Gros bêta

Le monde de la finance adore le jargon obscur, parlant "d'alpha" et de "bêta" pour parler de concepts finalement simples. Il serait sain d'employer un langage plus clair.
Un langage simple comme des cubes d'enfant

(Ceci est la reproduction de la chronique hebdomadaire "Vu de la City", dont des paragraphes avaient été tronqués dans sa version définitive cette semaine.)

"Ce qui ce conçoit bien s'énonce clairement." La maxime, qui vient du poète du XVIIème siècle Nicolas Boileau, n'a visiblement pas été reprise à son compte par le monde de la finance. Que ce soit pour se protéger, pour se rendre inaccessibles et simplement pour donner l'impression d'être intelligents, les financiers aiment à se cacher derrière un mur de mots.

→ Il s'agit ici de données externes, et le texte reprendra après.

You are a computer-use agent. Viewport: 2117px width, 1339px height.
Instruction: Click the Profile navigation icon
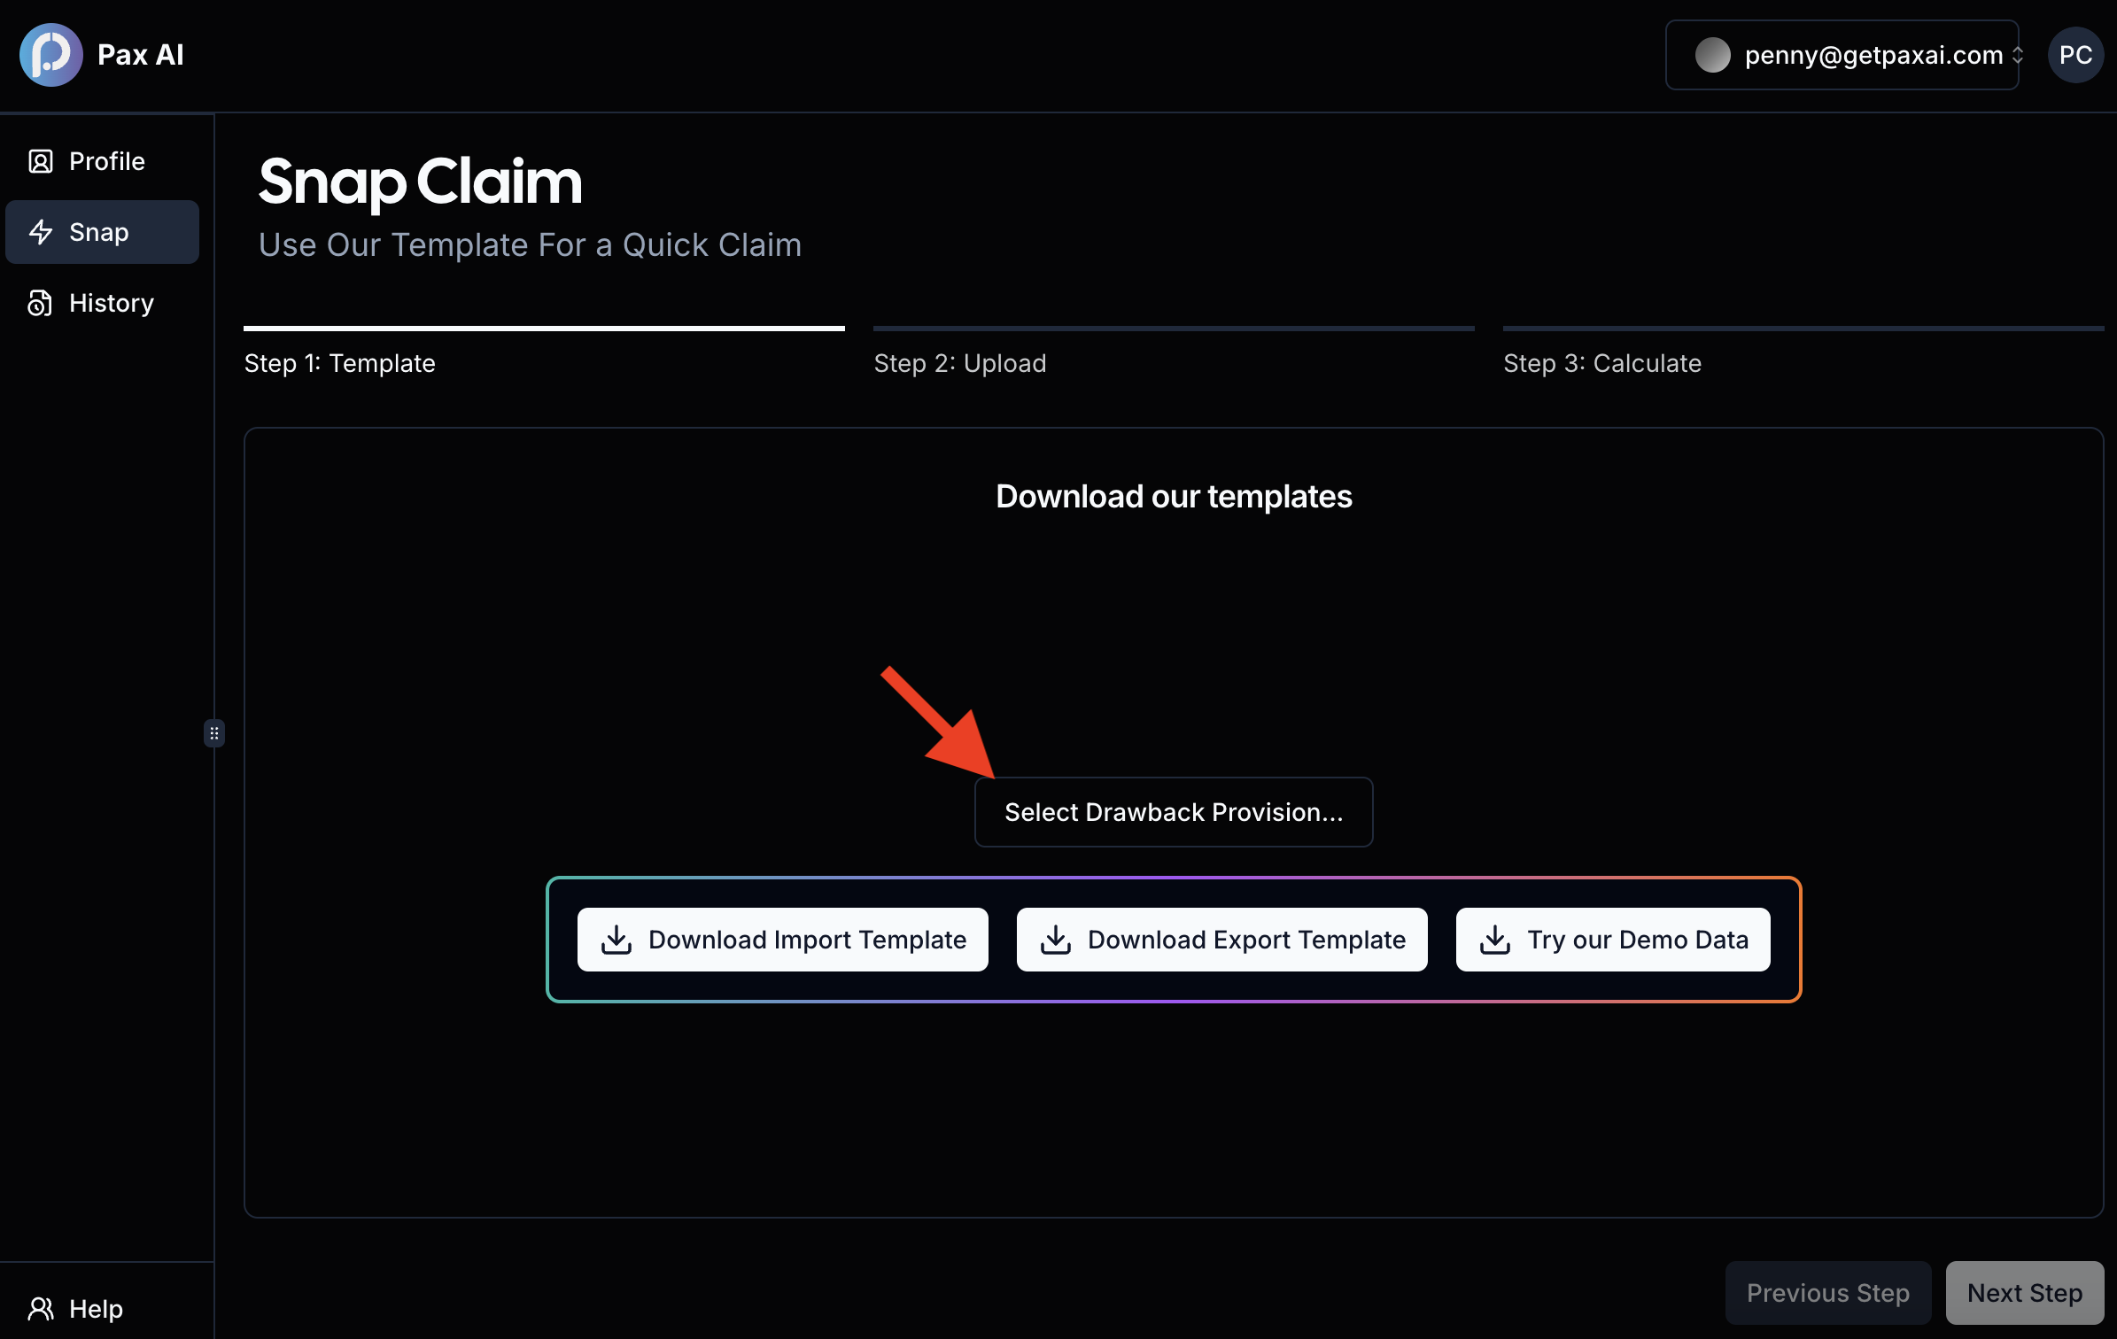tap(43, 160)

A commencer par l'alpha et le bêta. L'alpha, en langage de gérant d'actifs, c'est la capacité à réaliser une performance supérieure au marché. Un fonds d'investissement en actions qui progresserait de 10% en un an, quand la bourse n'augmenterait que de 2%, aurait ainsi dégagé de l'alpha. C'est curieux, mais il nous avait toujours semblé que faire mieux que la bourse était justement le travail du gérant, non ? Simplement, avec ce terme technique « d'alpha », les gérants ont déguisé ce qui devrait être la base de leur travail d'une apparence vaguement scientifique... qui nécessite bien sûr rémunération supplémentaire.

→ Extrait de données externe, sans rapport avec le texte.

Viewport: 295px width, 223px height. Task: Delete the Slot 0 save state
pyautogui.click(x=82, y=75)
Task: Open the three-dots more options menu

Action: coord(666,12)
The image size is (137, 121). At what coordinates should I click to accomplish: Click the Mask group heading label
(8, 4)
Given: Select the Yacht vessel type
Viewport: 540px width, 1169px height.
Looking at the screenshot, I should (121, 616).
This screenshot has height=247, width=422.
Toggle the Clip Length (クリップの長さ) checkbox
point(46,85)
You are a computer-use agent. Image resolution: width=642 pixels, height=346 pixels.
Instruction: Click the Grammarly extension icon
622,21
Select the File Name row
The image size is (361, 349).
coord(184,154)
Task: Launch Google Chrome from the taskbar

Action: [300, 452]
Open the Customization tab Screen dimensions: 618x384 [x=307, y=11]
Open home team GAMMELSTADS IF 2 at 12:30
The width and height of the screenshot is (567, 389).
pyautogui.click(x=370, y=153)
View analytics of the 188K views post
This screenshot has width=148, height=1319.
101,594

Et le bêta ? C'est une performance qui suit simplement le niveau des marchés. Bref, une performance nulle, qui est certes beaucoup moins bien rémunérée. Et allez savoir pourquoi, mais les génies du marketing de la gestion d'actifs n'ont pas trouvé de lettre grecque pour ceux qui faisaient moins bien que le marché. On proposerait volontiers gros bêta, mais malheureusement, ça ne marche pas en anglais, la langue de référence en ce domaine.

Derrière cette utilisation anecdotique d'un langage obscure se cache pourtant une vérité fondamentale de la finance, redécouverte avec la crise : ce n'est pas parce que c'est compliqué que c'est intelligent. Adair Turner, le président de la FSA, le régulateur des marchés britanniques, le dit à sa façon quand il parle de la « soupe aux lettres » qui désigne tous les produits structurés à l'origine de la catastrophe financière : les CDO, CDO square, ABS et autres MBS... Tous avaient un point commun : peu de gens -y compris les petits génies de la finance- en comprenaient leur fonctionnement.

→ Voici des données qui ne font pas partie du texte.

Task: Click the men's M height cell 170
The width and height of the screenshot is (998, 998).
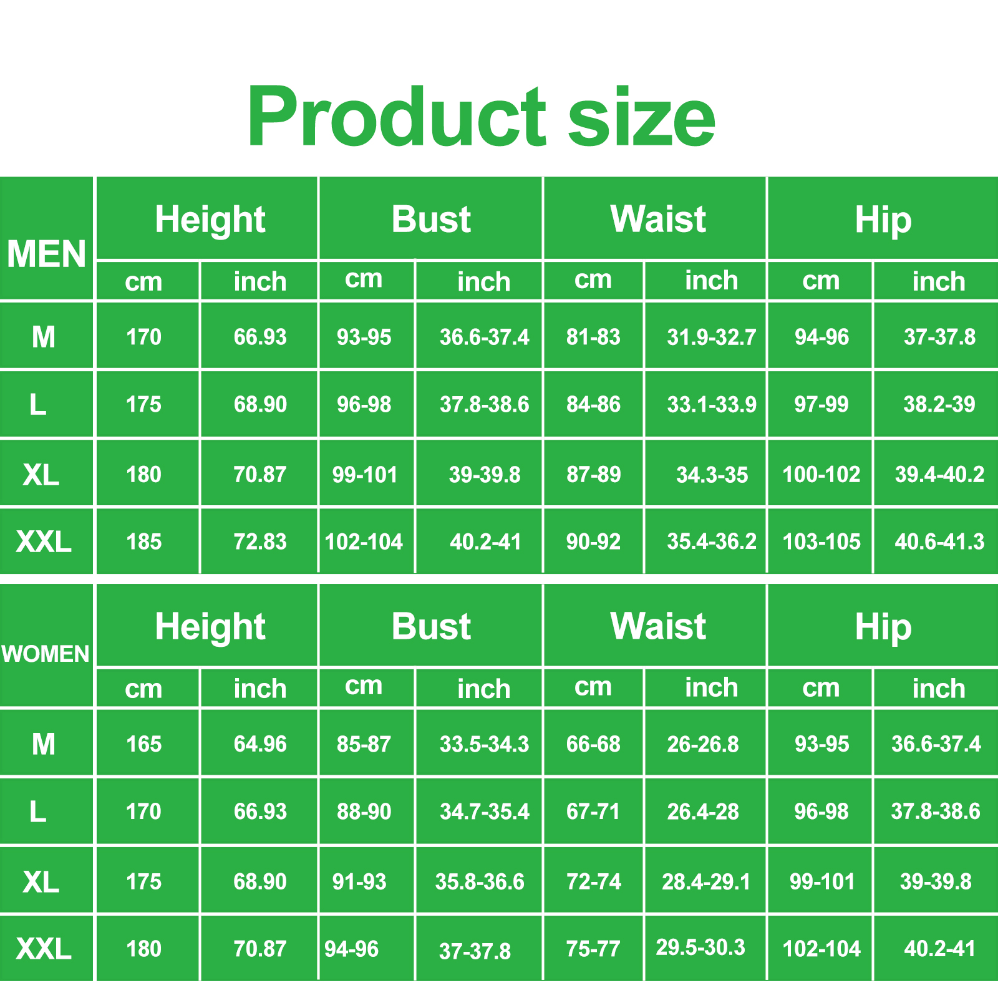Action: [144, 337]
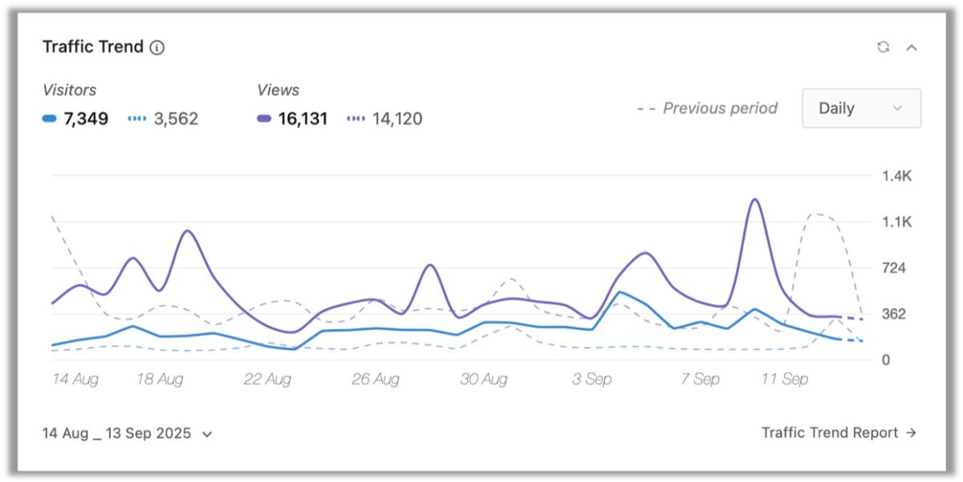
Task: Click the 3 Sep x-axis label
Action: (x=591, y=379)
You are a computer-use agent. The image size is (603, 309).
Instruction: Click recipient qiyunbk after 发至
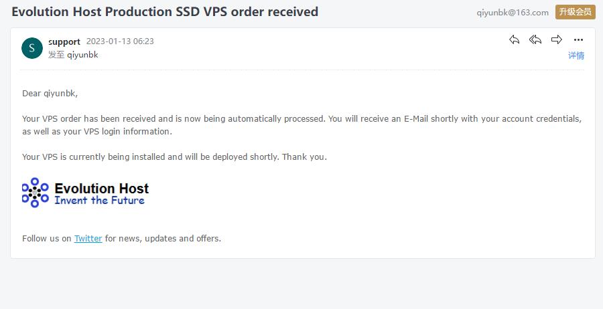tap(82, 55)
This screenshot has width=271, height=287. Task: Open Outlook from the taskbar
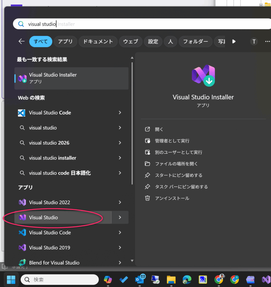pyautogui.click(x=140, y=279)
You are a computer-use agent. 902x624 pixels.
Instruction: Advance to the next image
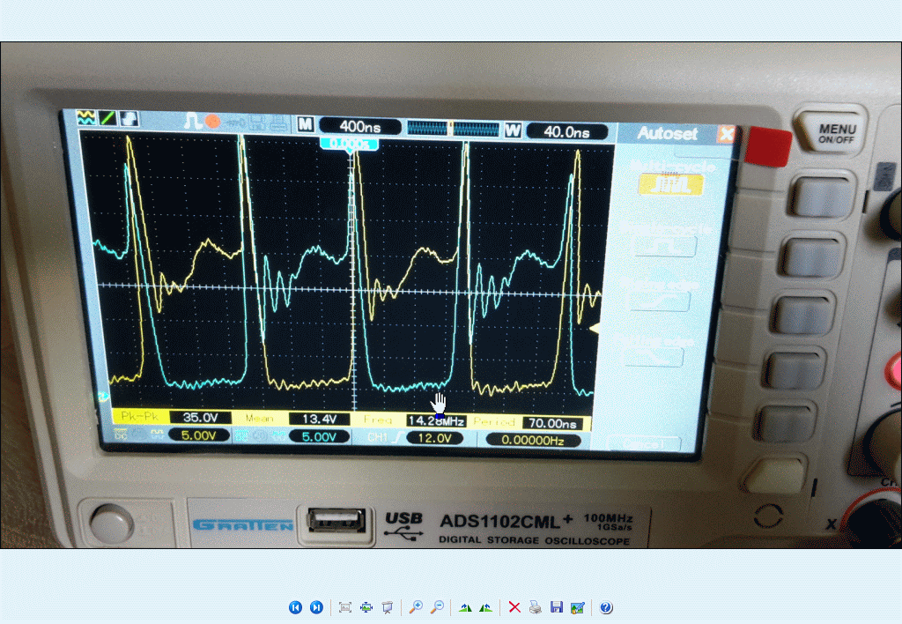tap(316, 607)
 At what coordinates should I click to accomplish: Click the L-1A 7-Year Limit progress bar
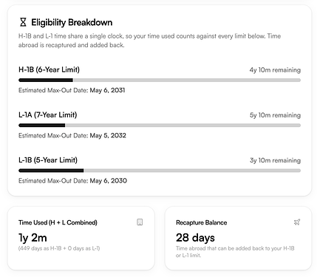pos(160,126)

Il en va de même pour le langage financier pour le grand public. Une étude publiée en janvier par Nest, un organisme public britannique spécialisé sur les retraites, montrait que seules 20% des personnes interrogées pouvaient expliquer un terme pourtant couramment utilisé par les fonds de pension outre-Manche : « lifestyling ». Cela signifie simplement que les investissements réalisés par le fonds de pension changent avec l'âge de la personne : plus elle est proche de la retraite, moins les investissements sont risqués.

Nest a depuis ouvert un glossaire pour chasser le jargon. La « désaccumulation » devient désormais « début des versements de votre retraite » ; le « fonds par défaut » devient « sauf si vous choisissez une autre option, votre argent sera investi dans un fonds choisi pour vous par Nest ».

Clarifier la langue est important. Avec la crise des fonds de pension après l'explosion de la bulle internet, la plupart des entreprises britanniques ont fermé leur fonds dits « defined benefit », les remplaçant par « defined contribution ». Ce petit mot de différence change tout : dans le premier cas, les fonds de pension garantissent le niveau de la retraite qui sera perçue ; dans le deuxième cas, la seule garantie est le montant mis de côté par l'employé chaque mois. Si les investissements du fonds de pension s'écroulent (qu'ils font du « gros bêta »), il ne restera rien à l'employé. En d'autres termes, c'est ce dernier qui assume le risque des marchés financiers. Un petit mot qui déguise un changement fondamental, et qu'il valait mieux comprendre.